Gateway warned Wednesday that it will post only break-even operating results in the first quarter--far short of analyst expectations--as it looks to cut prices and boost its customer satisfaction ratings.
A consensus of analysts had expected the PC maker to earn 17 cents per share, according to First Call. Gateway now expects to break even, excluding a substantial one-time charge to cover job cuts and restructuring.
Gateway also said it sees its unit sales in the first quarter down slightly from year-ago levels, which the company said is in line with previous estimates.
The San Diego-based company also estimates that a one-time charge to first-quarter earnings will be between $150 million and $275 million, including a previously announced estimate of $50 million for job eliminations and related matters. The increase was attributed to the shift in its business model announced earlier Wednesday. The company will dramatically shrink its product line to cut costs.
Speaking at the company's financial analyst meeting in San Diego, Chief Financial Officer Joe Burke outlined a number of cost-cutting moves, including the possibility of closing poorly performing Gateway Country stores, limiting its international markets, and virtually halting the opening of new stores.
"We realize that we can't be all things to all people today," Burke said. "So we're not going to try to do that."
And while the company will continue to seek additional profits from selling products other than PCs, Burke said the company is now focused on making its core PC business profitable.
"We will focus on 'box' profitability," Burke said, referring to PCs. "We will not be distracted by beyond-the-box opportunities."
CEO Ted Waitt said the company plans to return to profitability in the second half of the year, with unit sales slightly above those of a year ago. Over time, the company will look to re-establish a business model in which the company can make $5 in net profit for every $100 in sales.
"It's not rocket science," Waitt said. "It's basically block and tackle execution."
This is the second consecutive quarterly warning for Gateway, which said in late November that fourth-quarter sales would fall 25 cents short of expectations. In January, Gateway reported earnings that were below its lowered fourth-quarter earnings. At the time, the company also cut its 2001 outlook.
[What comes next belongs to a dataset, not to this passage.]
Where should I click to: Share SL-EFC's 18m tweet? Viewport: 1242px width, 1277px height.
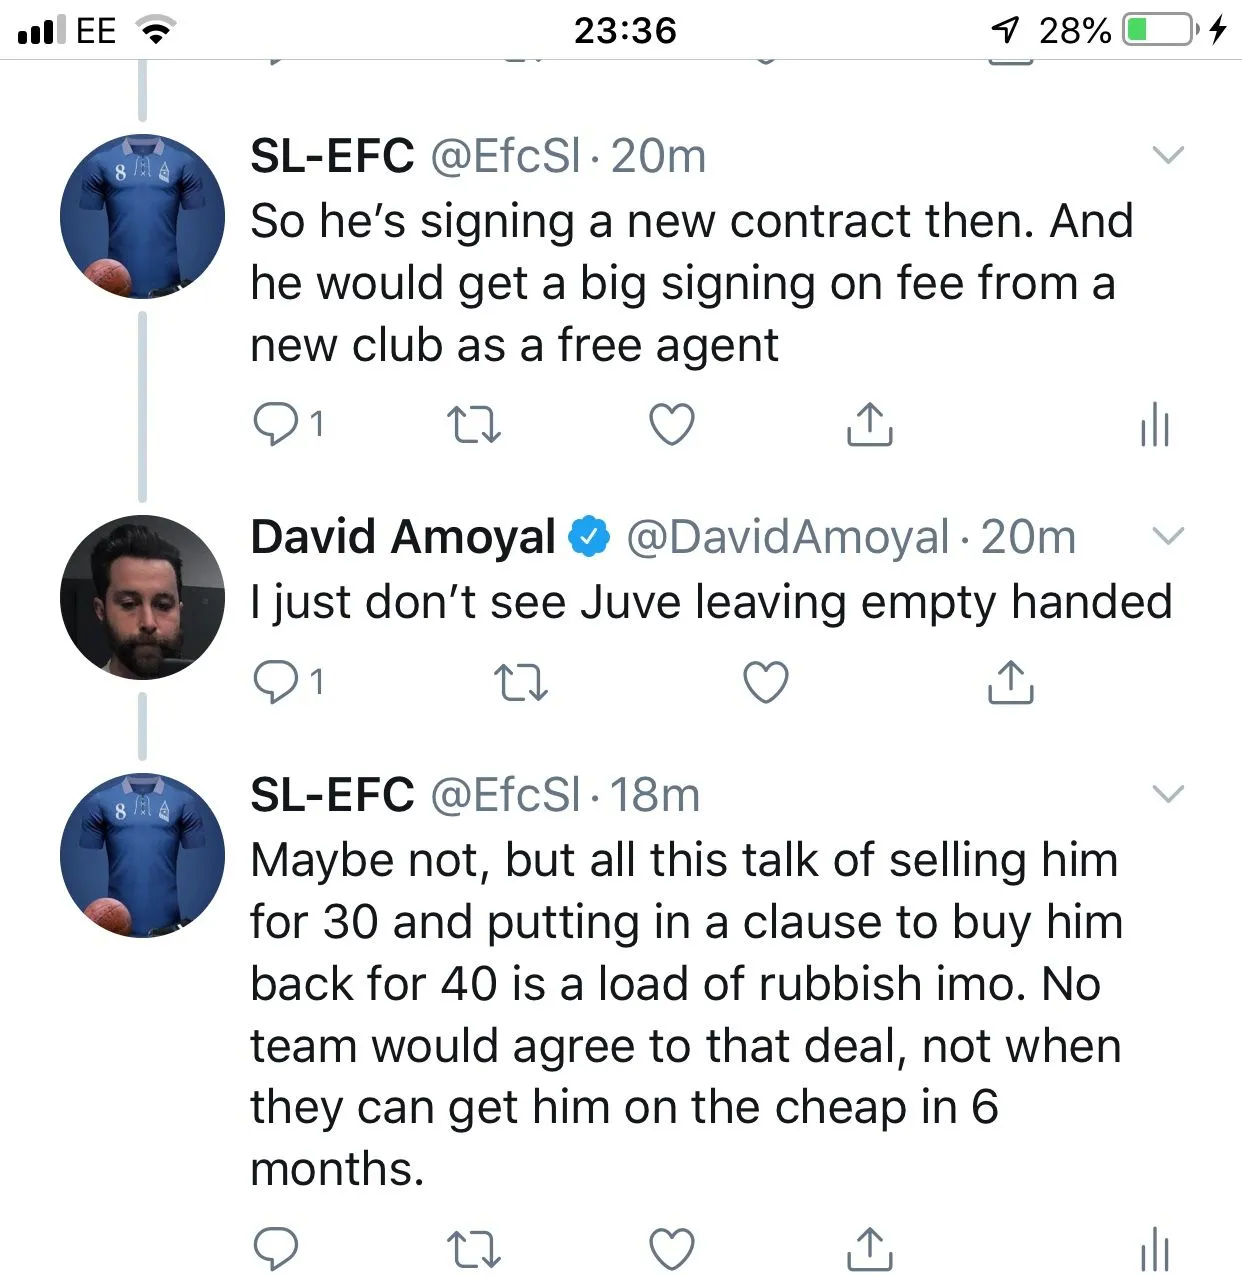pos(869,1248)
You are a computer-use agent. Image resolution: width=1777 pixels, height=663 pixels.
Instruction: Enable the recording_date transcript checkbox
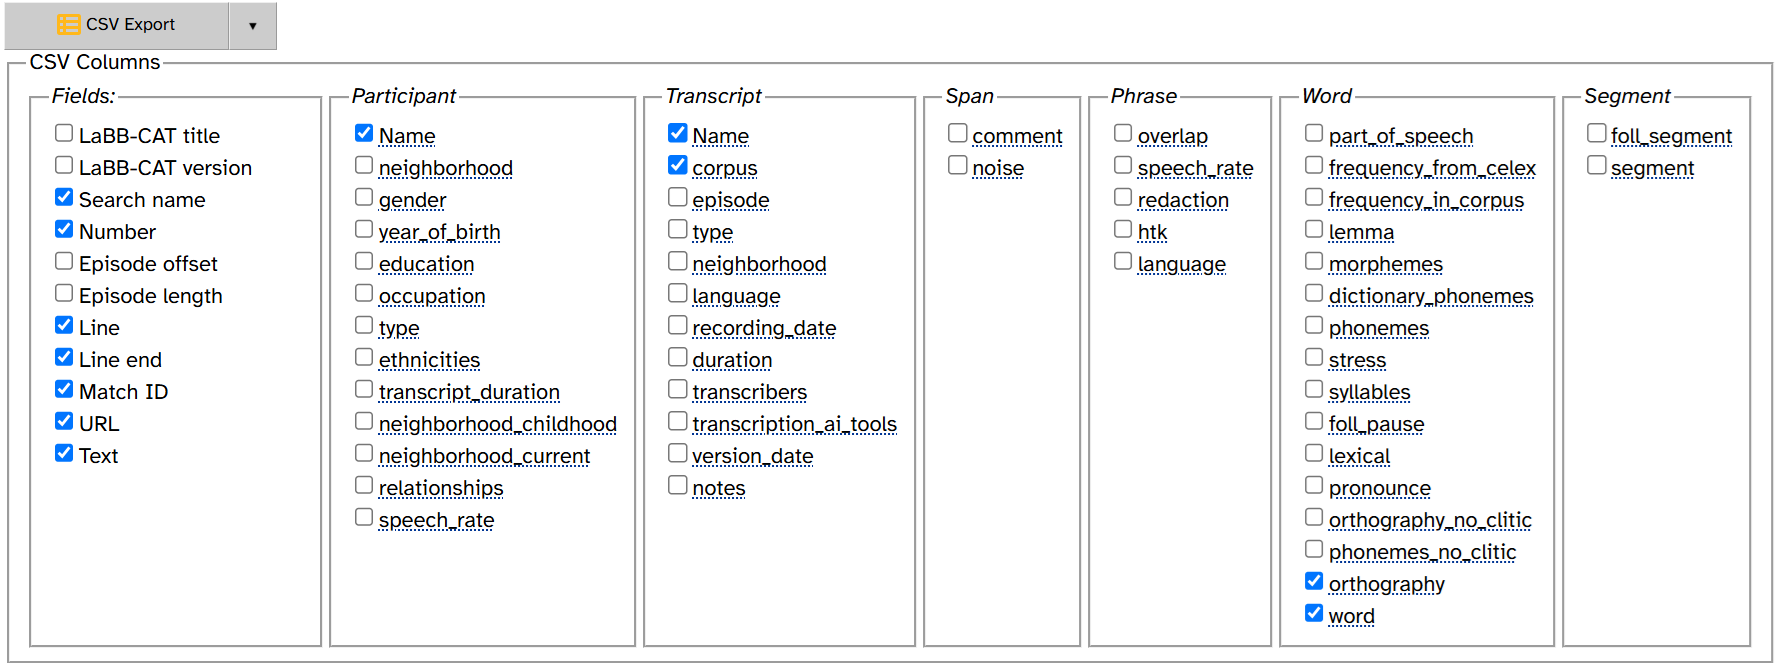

On Wednesday, Gateway also restated its year 2000 results to reflect an additional $75 million in write-downs for Gateway's minority investments in technology and other companies. The earnings were also restated to reflect adjustments to the company's reserves for loan losses as well as several accounting changes that took place last year.
David Bailey, an analyst at Gerard Klauer Mattison, said that the revision to earnings was not a surprise. "Having guidance revised downward has become more typical than anyone would like," Bailey said. But he added that the restating of last year's results makes Gateway's financial picture look more bleak than expected.
As for the shift to fewer product configurations and a lower reliance on retail stores and beyond-the-box sales, Bailey said the moves did not represent a major shift, but are instead a pragmatic response to the poor market conditions.
"It's kind of a retrenching," Bailey said, echoing the words that Federal Reserve Board Chairman Alan Greenspan used Wednesday to characterize the overall U.S. economy.
Merrill Lynch analyst Steve Fortuna cut his rating on Gateway shares Tuesday, warning that the company might lower its financial outlook at the analyst meeting.
In regular trading, Gateway closed up 48 cents, or 3 percent, to $17.20. Shares of Gateway fell to $15.63 in after-hours trading, according to Island ECN.